Indeed, James and his work benefiting the differently-abled brought Farrell to Denver last year to receive Global’s highest honor. During the fashion show’s live auction, Farrell jumped up on stage alongside Jamie Foxx, Jeremy Renner, Von Miller, and John C. McGinley and spontaneously offered a trip to Hollywood and tickets to the premiere of Dumbo. Impressed and moved by Farrell’s generosity, Charlotte and her mom decided to bid on the tickets, and they won!

At the fashion show, Farrell took photos with Charlotte and all the models with Down syndrome, and spoke to reporters on the red carpet.

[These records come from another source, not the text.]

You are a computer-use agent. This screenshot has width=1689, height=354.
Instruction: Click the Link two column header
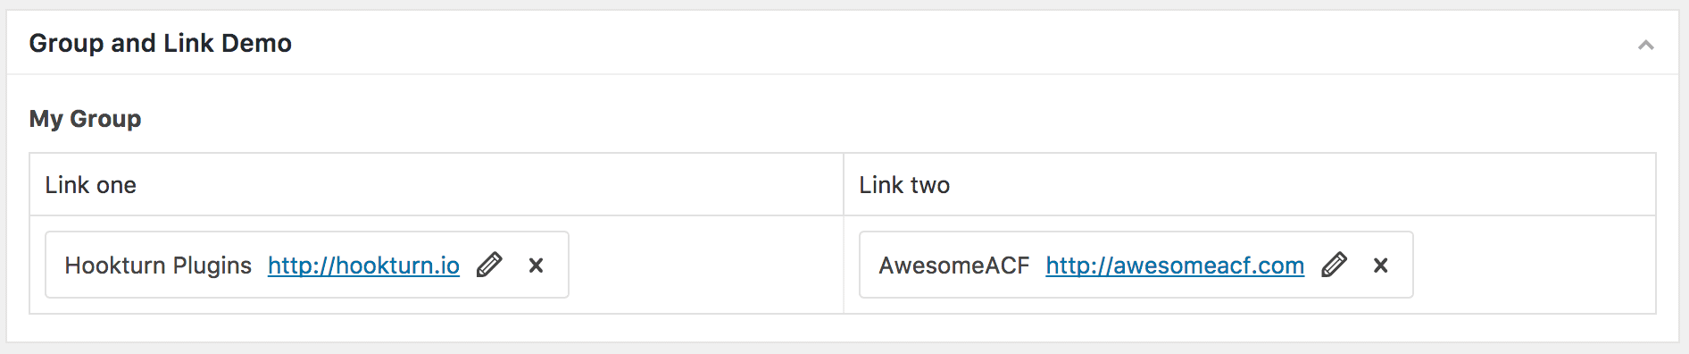coord(904,185)
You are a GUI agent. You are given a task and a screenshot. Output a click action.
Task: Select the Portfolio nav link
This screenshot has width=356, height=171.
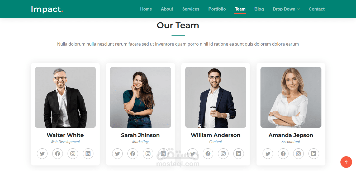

“Seeing all of the members of the community walking down the runway and seeing how much they were empowered, and how the models and every single person in the audience was enraptured, seeing this as an indelible moment and celebration of their lives, and their brilliance as human beings and spirits both individually and as a community, was extraordinarily enriching and also emboldening to observe,” Farrell says.

“What a class act to not only support Global with his presence at the gala but to also offer an ex citing item to raise more money,” says Cathy. “And then be so down to earth and caring to make my sweet Charlotte feel so special.”

FIGHTING DISCRIMINATION AND OVERCOMING CHALLENGES — A REWARDING LIFE

Thousands of guests travel from all over the world to see Global’s iconic fashion show, where models with Down syndrome rock the runway with their celebrity escorts. The evening gives attendees an opportunity to learn, network, and support Global’s work. Through ticket and table purchases, model sponsorships, silent and live auction bids, and general donations, the proceeds from Global’s Be Beautiful Be Yourself Fashion Show benefit their affiliates’ important work in research and medical care.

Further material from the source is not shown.